*** Begin section ***

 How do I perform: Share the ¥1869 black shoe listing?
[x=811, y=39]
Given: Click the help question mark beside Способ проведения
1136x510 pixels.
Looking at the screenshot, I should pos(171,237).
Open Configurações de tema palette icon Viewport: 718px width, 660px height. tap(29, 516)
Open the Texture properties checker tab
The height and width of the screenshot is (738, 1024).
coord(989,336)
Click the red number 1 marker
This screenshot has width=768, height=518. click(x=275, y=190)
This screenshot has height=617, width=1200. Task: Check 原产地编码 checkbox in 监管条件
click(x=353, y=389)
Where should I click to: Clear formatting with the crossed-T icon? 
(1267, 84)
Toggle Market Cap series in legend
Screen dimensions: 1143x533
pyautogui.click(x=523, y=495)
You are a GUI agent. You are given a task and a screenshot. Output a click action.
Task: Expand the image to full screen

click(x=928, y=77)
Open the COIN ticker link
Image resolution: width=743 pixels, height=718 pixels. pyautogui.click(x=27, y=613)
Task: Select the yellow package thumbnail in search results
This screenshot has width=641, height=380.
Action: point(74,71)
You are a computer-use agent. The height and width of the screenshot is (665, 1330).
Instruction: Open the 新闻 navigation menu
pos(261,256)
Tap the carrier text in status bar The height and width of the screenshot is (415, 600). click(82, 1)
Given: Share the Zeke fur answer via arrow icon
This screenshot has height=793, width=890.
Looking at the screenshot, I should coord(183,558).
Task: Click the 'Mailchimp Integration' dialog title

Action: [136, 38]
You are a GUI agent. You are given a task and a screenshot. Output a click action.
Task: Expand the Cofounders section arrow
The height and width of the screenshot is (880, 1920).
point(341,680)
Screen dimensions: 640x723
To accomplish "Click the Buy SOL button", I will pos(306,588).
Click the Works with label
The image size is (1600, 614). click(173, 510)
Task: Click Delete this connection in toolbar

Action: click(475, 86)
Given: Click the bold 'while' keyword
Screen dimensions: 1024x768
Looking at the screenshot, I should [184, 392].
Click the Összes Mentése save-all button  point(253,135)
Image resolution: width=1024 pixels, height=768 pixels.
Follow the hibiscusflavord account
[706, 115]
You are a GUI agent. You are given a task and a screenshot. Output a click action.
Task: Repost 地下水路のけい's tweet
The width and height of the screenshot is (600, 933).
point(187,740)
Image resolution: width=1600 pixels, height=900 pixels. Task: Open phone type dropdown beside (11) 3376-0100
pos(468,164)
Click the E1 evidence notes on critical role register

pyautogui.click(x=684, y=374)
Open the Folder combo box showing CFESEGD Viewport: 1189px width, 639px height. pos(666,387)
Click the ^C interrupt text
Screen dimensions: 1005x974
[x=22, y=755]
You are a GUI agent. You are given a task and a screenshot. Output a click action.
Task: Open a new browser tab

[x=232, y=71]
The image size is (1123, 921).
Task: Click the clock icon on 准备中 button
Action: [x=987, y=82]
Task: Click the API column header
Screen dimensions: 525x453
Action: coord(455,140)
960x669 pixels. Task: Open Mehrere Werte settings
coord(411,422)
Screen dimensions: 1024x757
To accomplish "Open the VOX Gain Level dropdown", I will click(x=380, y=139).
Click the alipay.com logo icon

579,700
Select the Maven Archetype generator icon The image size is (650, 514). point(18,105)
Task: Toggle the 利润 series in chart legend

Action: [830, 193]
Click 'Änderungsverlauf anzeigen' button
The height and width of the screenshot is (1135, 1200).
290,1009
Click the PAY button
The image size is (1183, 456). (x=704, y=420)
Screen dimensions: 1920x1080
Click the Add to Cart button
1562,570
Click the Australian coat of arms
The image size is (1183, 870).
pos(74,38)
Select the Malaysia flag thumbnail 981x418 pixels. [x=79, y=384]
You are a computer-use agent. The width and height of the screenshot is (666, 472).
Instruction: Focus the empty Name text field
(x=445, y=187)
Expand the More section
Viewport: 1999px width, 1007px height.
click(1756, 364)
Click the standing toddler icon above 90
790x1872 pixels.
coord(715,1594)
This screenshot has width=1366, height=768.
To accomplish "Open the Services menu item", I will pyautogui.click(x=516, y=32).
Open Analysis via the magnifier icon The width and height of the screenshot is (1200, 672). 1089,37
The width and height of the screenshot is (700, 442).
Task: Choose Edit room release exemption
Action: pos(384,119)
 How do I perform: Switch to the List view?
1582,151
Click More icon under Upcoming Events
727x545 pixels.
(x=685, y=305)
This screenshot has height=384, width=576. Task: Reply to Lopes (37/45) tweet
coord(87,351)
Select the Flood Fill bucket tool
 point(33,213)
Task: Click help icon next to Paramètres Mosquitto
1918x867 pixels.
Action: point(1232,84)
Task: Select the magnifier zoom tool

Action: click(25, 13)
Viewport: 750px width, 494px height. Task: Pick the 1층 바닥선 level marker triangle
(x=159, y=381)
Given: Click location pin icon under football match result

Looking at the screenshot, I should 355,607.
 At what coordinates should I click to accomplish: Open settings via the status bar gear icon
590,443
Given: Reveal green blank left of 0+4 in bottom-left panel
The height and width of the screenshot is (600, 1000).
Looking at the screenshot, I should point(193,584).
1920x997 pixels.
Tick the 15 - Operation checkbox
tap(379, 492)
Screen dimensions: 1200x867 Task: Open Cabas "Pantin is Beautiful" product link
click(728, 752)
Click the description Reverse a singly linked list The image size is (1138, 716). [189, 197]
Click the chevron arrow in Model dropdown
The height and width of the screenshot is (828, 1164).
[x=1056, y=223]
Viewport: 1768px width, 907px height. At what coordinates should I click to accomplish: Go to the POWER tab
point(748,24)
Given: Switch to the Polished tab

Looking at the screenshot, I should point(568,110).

*** End section ***

Exercise objective
Quote every line of the records above, from the first down to the one holding "Given: Share the", exactly as written.

Exercise output
 How do I perform: Share the ¥1869 black shoe listing?
[x=811, y=39]
Given: Click the help question mark beside Способ проведения
1136x510 pixels.
Looking at the screenshot, I should pos(171,237).
Open Configurações de tema palette icon Viewport: 718px width, 660px height. tap(29, 516)
Open the Texture properties checker tab
The height and width of the screenshot is (738, 1024).
coord(989,336)
Click the red number 1 marker
This screenshot has width=768, height=518. click(x=275, y=190)
This screenshot has height=617, width=1200. Task: Check 原产地编码 checkbox in 监管条件
click(x=353, y=389)
Where should I click to: Clear formatting with the crossed-T icon? 
(1267, 84)
Toggle Market Cap series in legend
Screen dimensions: 1143x533
pyautogui.click(x=523, y=495)
You are a GUI agent. You are given a task and a screenshot. Output a click action.
Task: Expand the image to full screen

click(x=928, y=77)
Open the COIN ticker link
Image resolution: width=743 pixels, height=718 pixels. pyautogui.click(x=27, y=613)
Task: Select the yellow package thumbnail in search results
This screenshot has width=641, height=380.
Action: point(74,71)
You are a computer-use agent. The height and width of the screenshot is (665, 1330).
Instruction: Open the 新闻 navigation menu
pos(261,256)
Tap the carrier text in status bar The height and width of the screenshot is (415, 600). click(82, 1)
Given: Share the Zeke fur answer via arrow icon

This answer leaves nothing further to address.